### [Exercise objective]
Shift every coordinate in the answers up by 58, restating the requests as well, for the lines beginning at the one that contains "This screenshot has" and ending after the one that contains "pos(411,908)". Give back only those lines.

### [Task data]
•••

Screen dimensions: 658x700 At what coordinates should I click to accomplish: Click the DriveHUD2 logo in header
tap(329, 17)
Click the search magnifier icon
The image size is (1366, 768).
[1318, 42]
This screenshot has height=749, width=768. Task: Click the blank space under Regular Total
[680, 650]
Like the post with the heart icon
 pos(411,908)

•••

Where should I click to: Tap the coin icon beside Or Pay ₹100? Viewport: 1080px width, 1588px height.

•••

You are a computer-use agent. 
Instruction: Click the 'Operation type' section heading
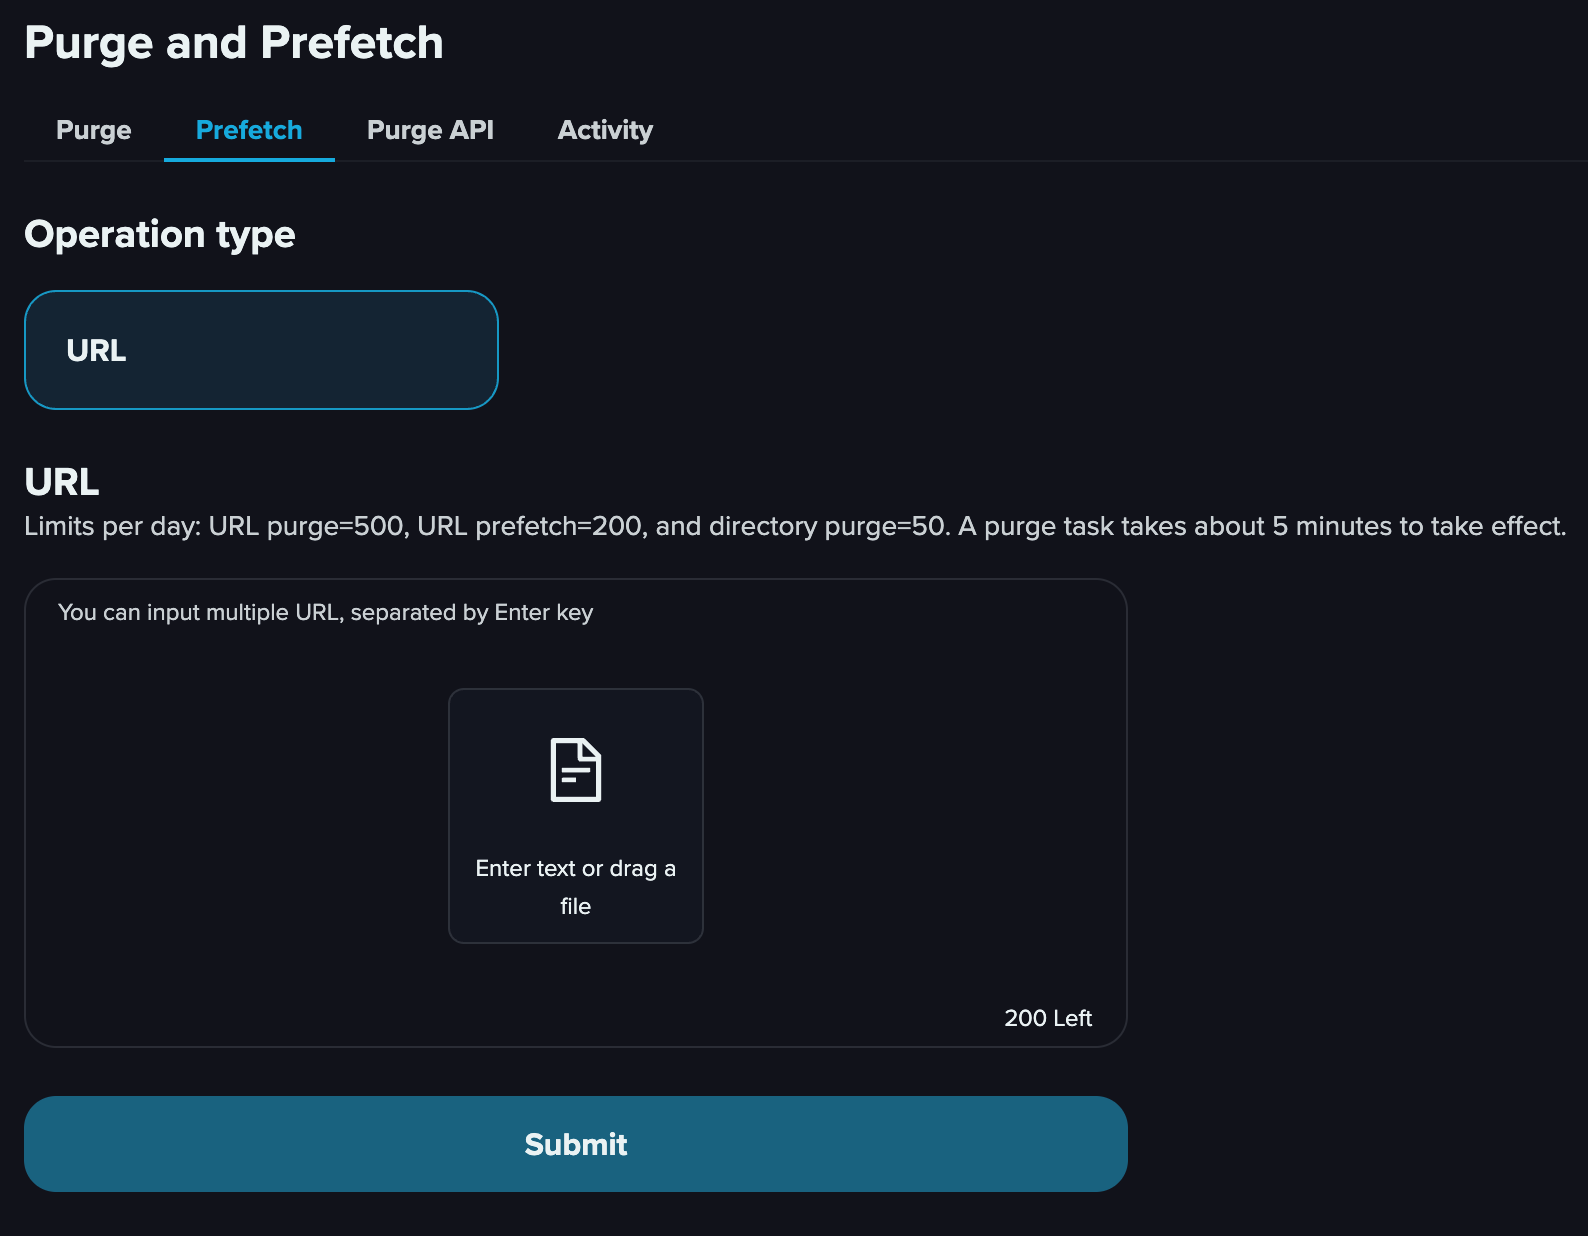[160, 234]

•••

### [Answer below]
This screenshot has height=749, width=768. Task: Click the blank space under Regular Total
[738, 708]
Like the post with the heart icon
 pos(469,966)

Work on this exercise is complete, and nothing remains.